● TRECHO
□ □ □ □ □ □ □
/DIÁRIO DO SERTÃO – DIA 6 – SÃO FRANCISCO, A CIDADE

DIÁRIO DO SERTÃO – DIA 6 – SÃO FRANCISCO, A CIDADE

DIÁRIO DO SERTÃO – DIA 6
 
SÃO FRANCISCO, A CIDADE
 
Parti de Urucuia antes do sol nascer. O burrinho pedrês iria enfrentar seu desafio maior: setenta e três quilômetros de estrada de terra. O nome dele é uma homenagem a um conto de Sagarana com o mesmo nome. No sertão todo mundo sabe que o burro é inteligente e o cavalo é burro. Burrinho que se preza percebe que à frente há uma cobra, se recusa a trilhar um caminho por demais inseguro (margeando um precipício, por exemplo) e embora vá sempre no seu ritmo, é capaz de levar cargas por longas distâncias. Se não fossem as tropas de burros o Brasil teria sido inviável durante mais de trezentos anos.
O meu burrinho pedrês também é corajoso e resistente. Mas odeia uma estrada de terra. Esta então, nem se fala. É esburacada, tem trechos que parecem frisados fazendo o carro tremer todo e vira e mexe passa um cavalão-desutilitário obrigando meu burrinho a comer poeira. O pior, todavia, não é isso e sim os trechos em que há uma areia fina que faz o carro rebolar e ameaçar derrapar. Fico pensando em como fazer se atolar na areia em debaixo daquele solão. Por isso só viajo com várias garrafas de água e uma sacola grande, cheia de comida. É meu co-piloto em forma de biscoito, bolo, sanduíches e chocolate.
Mas ver o sol brotar no cerrado, longe de qualquer presença humana valeu demais. Parece que o mundo está nascendo de novo. Riobaldo diz que “Sertão é o sozinho”. Não viajei para ficar só, mas para ficar comigo mesmo, já que “sertão: é dentro da gente”. Essa música do silêncio me acalma e me faz sonhar. Quando vinha outro carro eu despertava, depois de alguns minutos voltava a mergulhar no nada. Tentava aproveitar o momento e tomar como norte a observação de Riobaldo, para evitar que acontecesse comigo o mesmo: “Eu atravesso as coisas – e no meio da travessia não vejo! – só estava entretido na ideia dos lugares de saída e de chegada.”
□ □ □ □ □ □ □
● OBJETIVO 1
Reproduza palavra por palavra a passagem do trecho que vai de "O meu burrinho pedrês" até "sanduíches e chocolate.".
● OBJETIVO 2
Segundo o trecho, quantos quilômetros de estrada de terra o burrinho pedrês teria de enfrentar?
A listagem que vem a seguir tem outra origem.

● DADOS REGISTRADOS
□ □ □ □ □ □ □
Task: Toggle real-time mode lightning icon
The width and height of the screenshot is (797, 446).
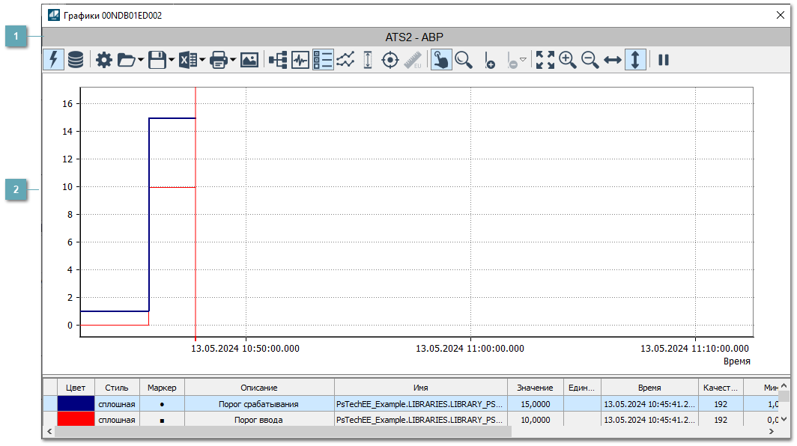Action: [53, 60]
□ □ □ □ □ □ □
● RESPOSTA COMPLETA 1
O meu burrinho pedrês também é corajoso e resistente. Mas odeia uma estrada de terra. Esta então, nem se fala. É esburacada, tem trechos que parecem frisados fazendo o carro tremer todo e vira e mexe passa um cavalão-desutilitário obrigando meu burrinho a comer poeira. O pior, todavia, não é isso e sim os trechos em que há uma areia fina que faz o carro rebolar e ameaçar derrapar. Fico pensando em como fazer se atolar na areia em debaixo daquele solão. Por isso só viajo com várias garrafas de água e uma sacola grande, cheia de comida. É meu co-piloto em forma de biscoito, bolo, sanduíches e chocolate.

● RESPOSTA COMPLETA 2
Setenta e três quilômetros.